8.3. Form of Settlement. Upon exercise of a SAR, a Participant will be entitled to receive payment from Redfin in an amount determined by multiplying (a) the difference between the Fair Market Value of a Share on the date of exercise over the Exercise Price; times (b) the number of Shares with respect to which the SAR is exercised. At the discretion of the Committee, the payment from Redfin for the SAR exercise may be in cash, in Shares of equivalent value, or in some combination thereof. The portion of a SAR being settled may be paid currently or on a deferred basis with such interest or Dividend Equivalent Right, if any, as the Committee determines, provided that the terms of the SAR and any deferral satisfy the requirements of Section 409A of the Code.
8.4. Termination of Service. Except as may be set forth in the Participant’s Award Agreement, vesting ceases on such date Participant’s Service terminates (unless determined otherwise by the Committee).
9. RESTRICTED STOCK UNITS. A Restricted Stock Unit (“RSU”) is an award to an eligible Employee, Consultant, or Director covering a number of Shares that may be settled in cash, or by issuance of those Shares (which may consist of Restricted Stock). All RSUs will be made pursuant to an Award Agreement.

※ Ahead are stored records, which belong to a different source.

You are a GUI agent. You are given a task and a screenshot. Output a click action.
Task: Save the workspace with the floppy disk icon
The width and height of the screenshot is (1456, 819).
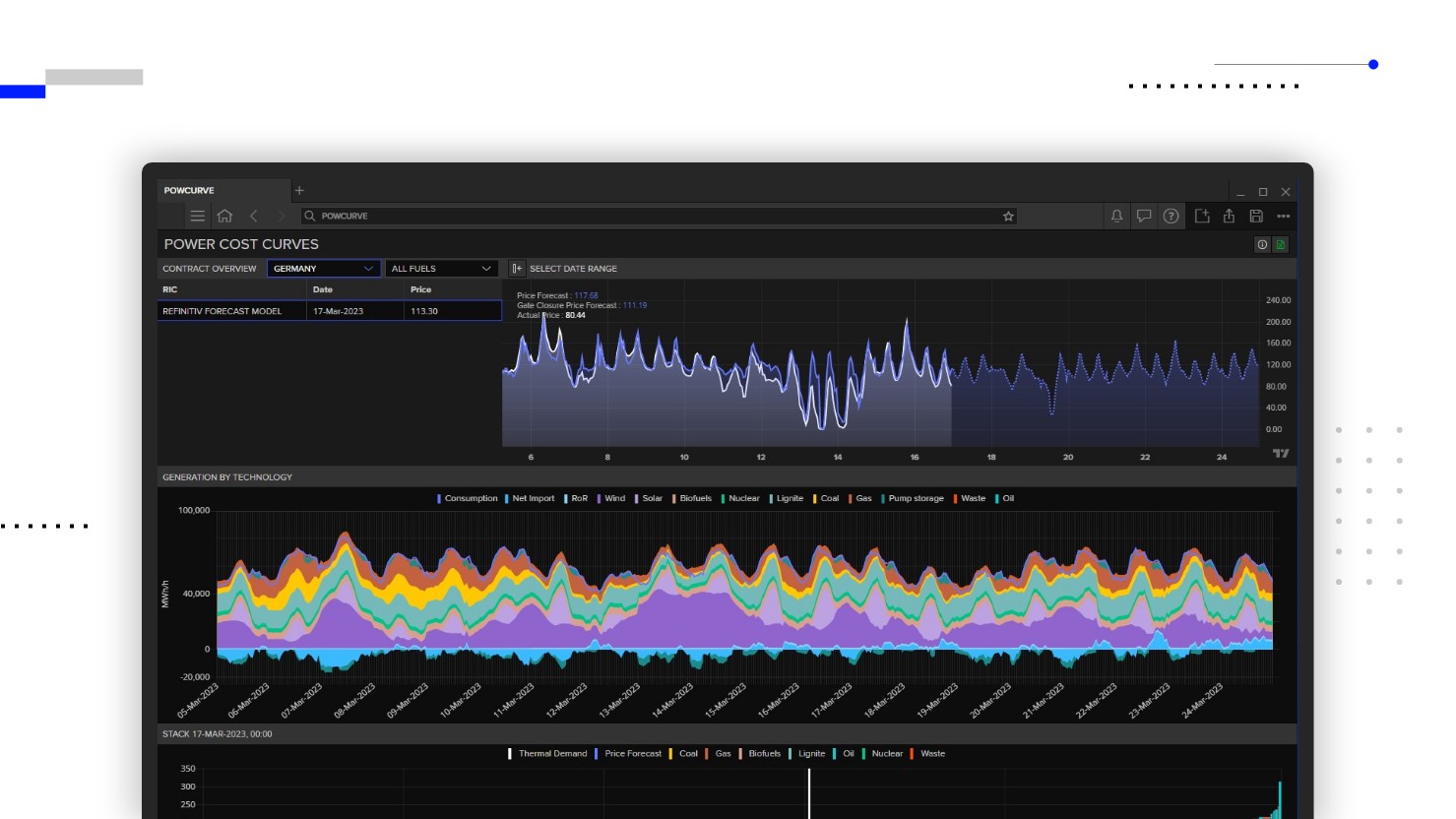tap(1256, 216)

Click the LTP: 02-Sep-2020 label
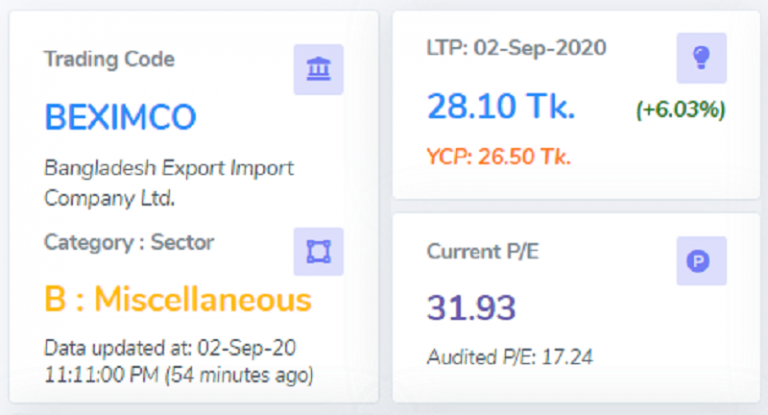point(516,48)
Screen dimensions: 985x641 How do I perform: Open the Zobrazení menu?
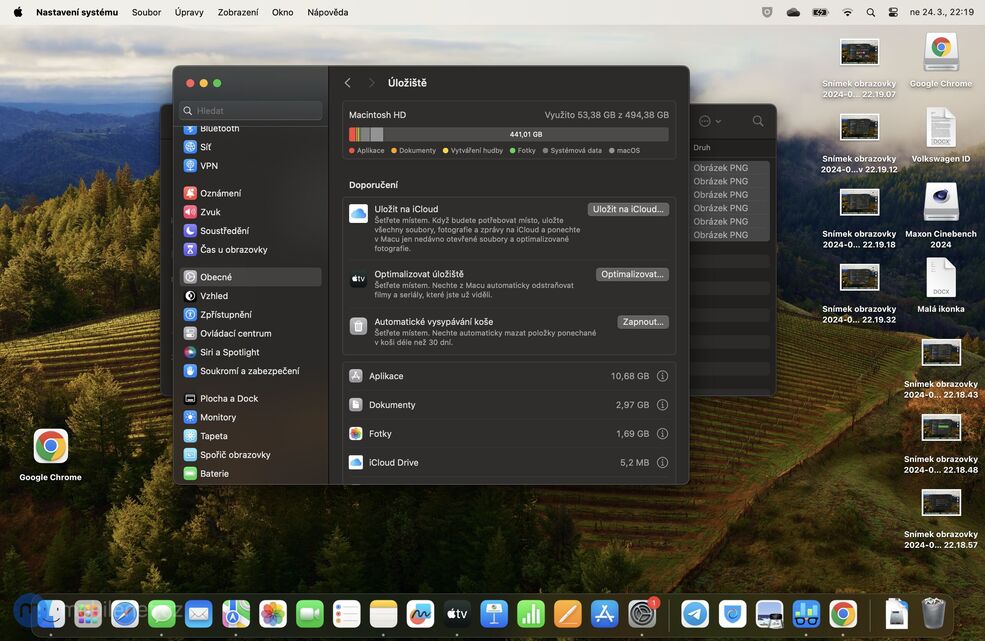pos(237,11)
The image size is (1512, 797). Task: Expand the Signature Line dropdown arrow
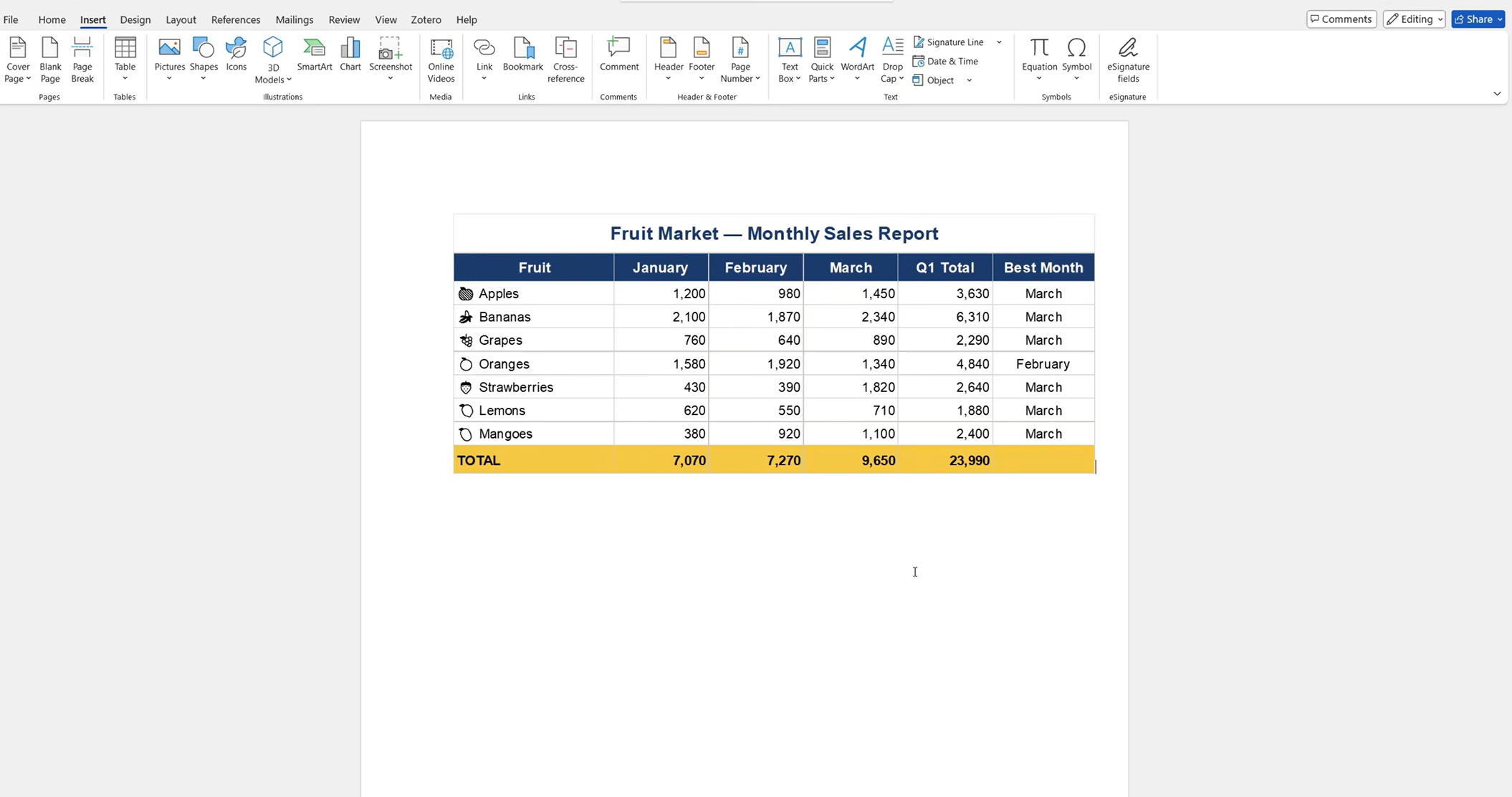coord(999,42)
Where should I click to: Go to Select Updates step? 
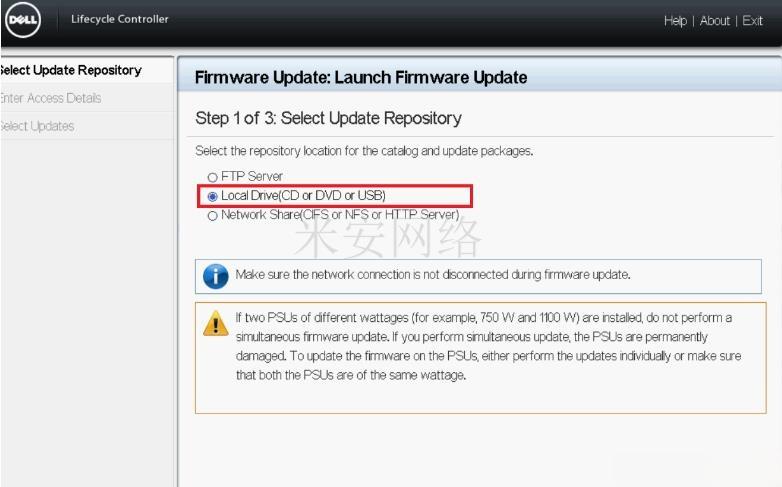(x=37, y=126)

9.1. Terms of RSUs. The Committee will determine the terms of an RSU including, without limitation: (a) the number of Shares subject to the RSU; (b) the time or times during which the RSU may be settled; (c) the consideration to be distributed on settlement; and (d) the effect of the Participant’s termination of Service on each RSU; provided that no RSU will have a term longer than ten (10) years. An RSU may be awarded upon satisfaction of such performance goals based on Performance Factors during any Performance Period as are set out in advance in the Participant’s Award Agreement. If the RSU is being earned upon satisfaction of Performance Factors, then the Committee will: (x) determine the nature, length and starting date of any Performance Period for the RSU; (y) select from among the Performance Factors to be used to measure the performance, if any; and (z) determine the number of Shares deemed subject to the RSU. Performance Periods may overlap and participants may participate simultaneously with respect to RSUs that are subject to different Performance Periods and different performance goals and other criteria.
9.2. Form and Timing of Settlement. Payment of earned RSUs will be made as soon as practicable after the date(s) determined by the Committee and set forth in the Award Agreement. The Committee, in its sole discretion, may settle earned RSUs in cash, Shares, or a combination of both. The Committee may also permit a Participant to defer payment under a RSU to a date or dates after the RSU is earned provided that the terms of the RSU and any deferral satisfy the requirements of Section 409A of the Code.
9.3. Termination of Service. Except as may be set forth in the Participant’s Award Agreement, vesting ceases on such date Participant’s Service terminates (unless determined otherwise by the Committee).
10. PERFORMANCE AWARDS. A Performance Award is an award to an eligible Employee, Consultant, or Director of a cash bonus or an award of Performance Shares or Performance Units denominated in Shares that may be settled in cash, or by issuance of those Shares (which may consist of Restricted Stock). Grants of Performance Awards will be made pursuant to an Award Agreement.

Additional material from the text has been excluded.